The annual Far East Tactics Analysis Team conference, which brings together defense operations and intelligence representatives from five countries, was held at Yokota Air Base, Japan, July 21-25.

The event was hosted by the U.S. Fifth Air Force Intelligence Division, and participants hailed from the Japan Air Self Defense Force, the British Royal Air Force, the Royal Australian Air Force, and the Canadian Armed Forces.

The event took about six months of planning in collaboration with allied counterparts, to help ensure that the topics covered at FETAT are relevant to each attending nation.
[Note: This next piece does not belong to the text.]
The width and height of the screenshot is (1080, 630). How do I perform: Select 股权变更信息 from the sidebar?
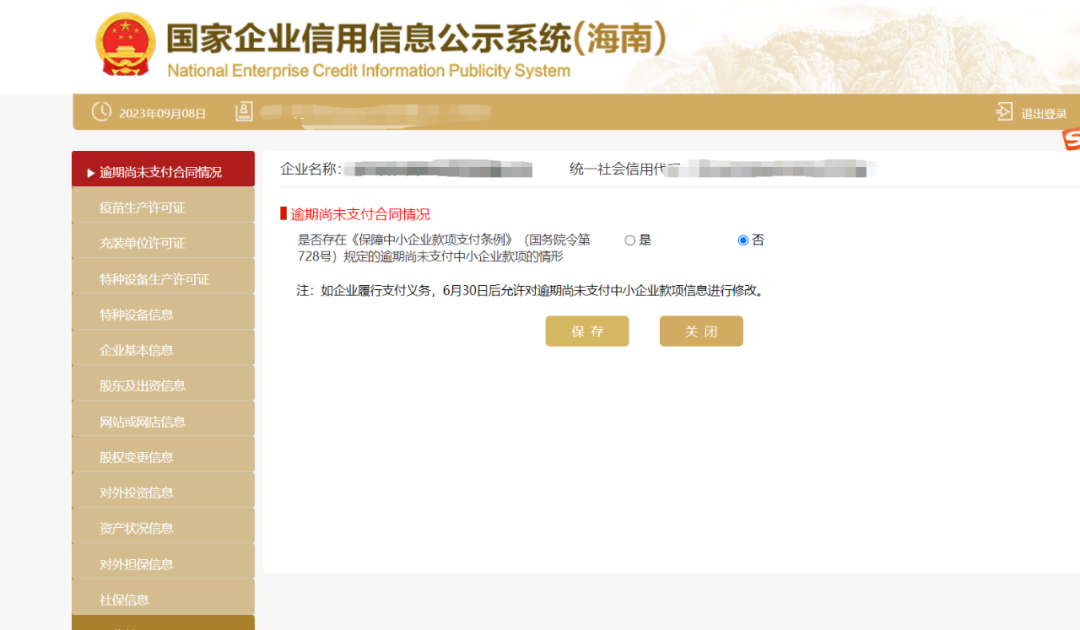pos(136,457)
“This week-long conference is an important collaboration with our mission partners,” said Capt. Dora Diaz, 5th AF Intelligence Division chief of analysis and FETAT event coordinator. “It allowed us to work closely with our coalition partners and overall, helped display a united front with our allies.”

The conference created collaborative working groups of analysts and pilots to study current air operations and air defense intelligence on specific potential peer-adversary threat tactics, techniques, and procedures.

The groups spent the week developing reports and advisories for their topics, which will drive updates to the threat and tactics guides of each nation to address the rapidly changing security environment, highlighting potential challenges in the Indo-Pacific region.

“These events are great in showing how seriously we take the importance of getting accurate information, so decisions can be made from the most well-informed position that one can be in,” said Rank Peers, British RAF FETAT representative.

The team, charged with deepening mutual understanding of the challenges present in the region and finding ways to seamlessly integrate allied operations, took their findings on a week-long ‘roadshow’ to four different installations after the event. The reports were shared with in-theater intelligence analysts and operators who may one day come face-to-face with adversaries, according to Diaz.

With both Fifth Air Force and the JASDF Air Defense Command, headquartered at Yokota, it continues to be a prime location for this multilateral intelligence, surveillance, and reconnaissance meeting of the minds.